Single Whip – ‘Dan Bian’

Yang Cheng Fu performing the Single Whip posture.

Single Whip is one of the most recognisable yet least understood postures in any Tai Chi form. I think the confusion arrises from the name. Hearing “whip” most people think of an Indiana Jones style whip – a strip of leather or cord fastened to a handle. Add to this the phrase “whipping power” that’s often used to describe the type of force used in many Chinese Martial Arts and you get people trying to use the Single Whip posture as a strike that’s like a whip crack. Worse you also see them trying to use the beak-like rear hand to strike with, but more of that later.

Let’s try and solve this mystery.

Personally, I don’t think Tai Chi does use a whipping type of power at all – not in the same way that other Chinese martial arts, like Choy Lee Fut, for example, do. Choy Lee Fut genuinely does use a whipping power – the arms whip out, somewhat wildly, powered by the turning motions of the waist and body, but that’s not the same as Tai Chi movement.  When you ‘whip’ the arms out in this manner you give up control of them for a brief moment, so they’re moving independently. In the  Tai Chi classic by Wu Yuxian it says:

“Remember, when moving, there is no place that does not move.
When still, there is no place that is not still.”

It’s not possible to stop a whipping motion like this, once it’s started, which means it’s not really Tai Chi Chuan, at least not in my book.

Here’s the deal: The ‘whip’ mentioned in the name of the Tai Chi posture isn’t a flexible whip, as you’d imagine it was – it’s more like a stick. If you think about it not all whips are flexible – take a riding crop, for instance. The posture is called Single Whip because the finishing posture looks like somebody carrying a yoke, but only on one side, hence the “Single”.

The Chinese have used yokes – sticks carried across the shoulders and back – to transport good since ancient times. Buckets are usually hung from the ends of the yoke. Here’s a picture from a historical website of an 1860’s Chinese gold digger, starting for work with his tools suspended from a yoke on his shoulders.

Now take a look at this illustration of a Chinese man carrying a yoke with just one hand on the yoke:

That’s starting to look very like Tai Chi’s Single Whip posture, isn’t it?

The ‘whip’ could also be used as a weapon in Chinese Marital Arts. Again, it was usually referring to a short stick, not a flexible whip. In the excellent “Chinese Martial Arts Training Manuals”  by Brian Kennedy and Elizabeth Guo you’ll find a description of a book called “Tiger Tail Whip” by Jiang Rong Qiao published in 1930. It features a “long routine for the metal tiger tail ‘whip’, which is rigid and actually amounts to a type of cane.”

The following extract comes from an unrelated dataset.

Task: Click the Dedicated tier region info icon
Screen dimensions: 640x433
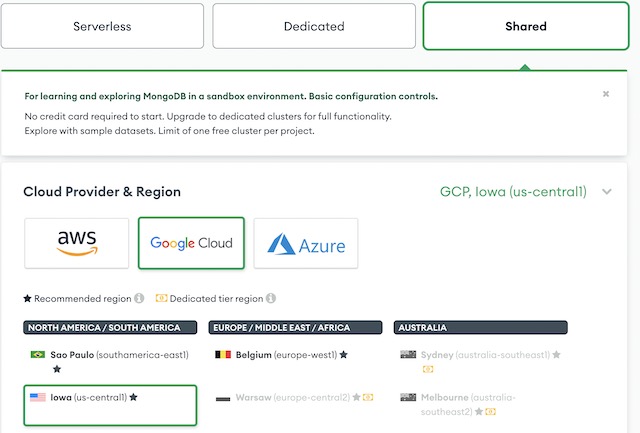Action: click(272, 298)
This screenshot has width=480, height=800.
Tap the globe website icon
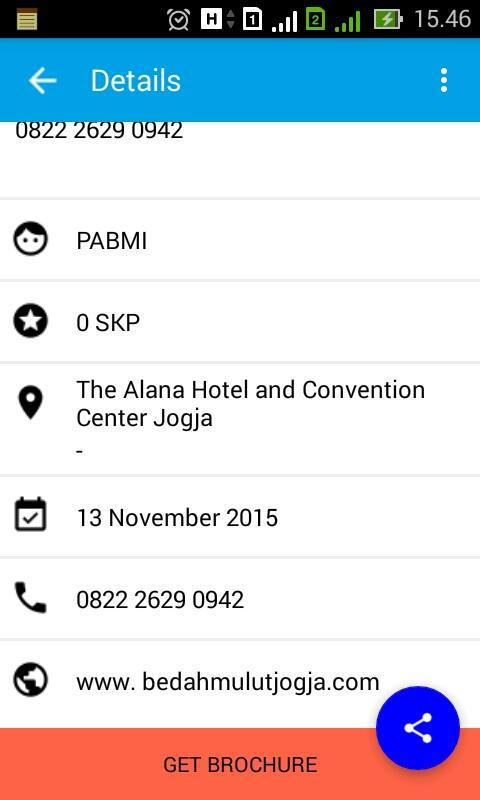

In English the words ‘Single Whip’ cause an understandable confusion. The name is simply an aid to memory for the visual shape of the posture, and it’s not meant to be a clue to how you use it.

And the beak-like hand? It’s simply a stylised version of a grab to the opponents wrist. It’s more elegant to make your finger tips touch your thumb when you perform the form, and it reminds you that this is a wrist grab. A simple application of the Yang style version of Single Whip is to grab one of their wrists and pull it in one direction, while striking them in the face with your other hand. There’s nothing mysterious there, either!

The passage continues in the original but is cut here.